The Unique Identification Authority of India (UIDAI), which issues the 12-digit biometric identity to all Indian residents, will be required to preserve its record of verification of an Aadhaar number for the duration.
“This is an unprecedented centralised data retention provision,” said Sunil Abraham, director of the Bengaluru-based think tank, Centre for Internet and Society.
UIDAI chief executive officer ABP Pandey said the concerns were exaggerated. The agency was keeping records in case a dispute arose over a transaction.
The information will be retained online for two years and another five years in the offline archives, say the rules notified in September.
Users will be able to check the records but only for two years.
This restriction won’t apply to security agencies.

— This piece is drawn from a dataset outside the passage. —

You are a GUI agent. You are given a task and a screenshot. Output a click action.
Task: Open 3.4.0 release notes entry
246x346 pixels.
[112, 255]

Pandey, however, said the records would not be available to them without a district judge’s permission.
But, Hindustan Times found that the rules allow designated joint secretary-level officers at the Centre to order access to information on the grounds of national security.
“Once Aadhaar becomes mandatory for all services, it can be used by benign and malignant actors to conduct a 360-degree surveillance on any individual,” Abraham said.

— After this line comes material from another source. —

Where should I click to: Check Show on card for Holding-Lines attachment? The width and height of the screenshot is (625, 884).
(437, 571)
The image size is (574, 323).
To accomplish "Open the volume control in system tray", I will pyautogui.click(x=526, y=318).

This is how the system, which will need millions of fingerprint-reading machines, works.
Every time a person fingerprints and quotes the Aadhaar number, the agency concerned sends the data to UIDAI to crosscheck the particulars.
The UIDAI authenticates about five million Aadhaar numbers, which are quoted to avail LPG subsidy, cheap ration and even passport, a day against a capacity to verify 100 million requests daily.
“You can think of it as Natgrid Plus,” Abraham said, a reference to the National Intelligence Grid being built by the government.
A one-stop database for counter-terrorism agencies, Natgrid will collate information real time from databases of various agencies such as bank, rail and airline networks.
“…we do not record the purpose for which an authentication request was received but only the details of the agency that sent it,” UIDAI’s Pandey said.
But seven years is a long time. Only a select category of government files are kept for longer than five years.
Asked about two-year deadline for users, Pandey said it would have been a logistic nightmare to let people access the records once the information was offline.
The Supreme Court has a ruled that Aadhaar is not a must for availing welfare schemes and is to decide if collecting biometric data for the 12-digit number infringed an individual’s privacy.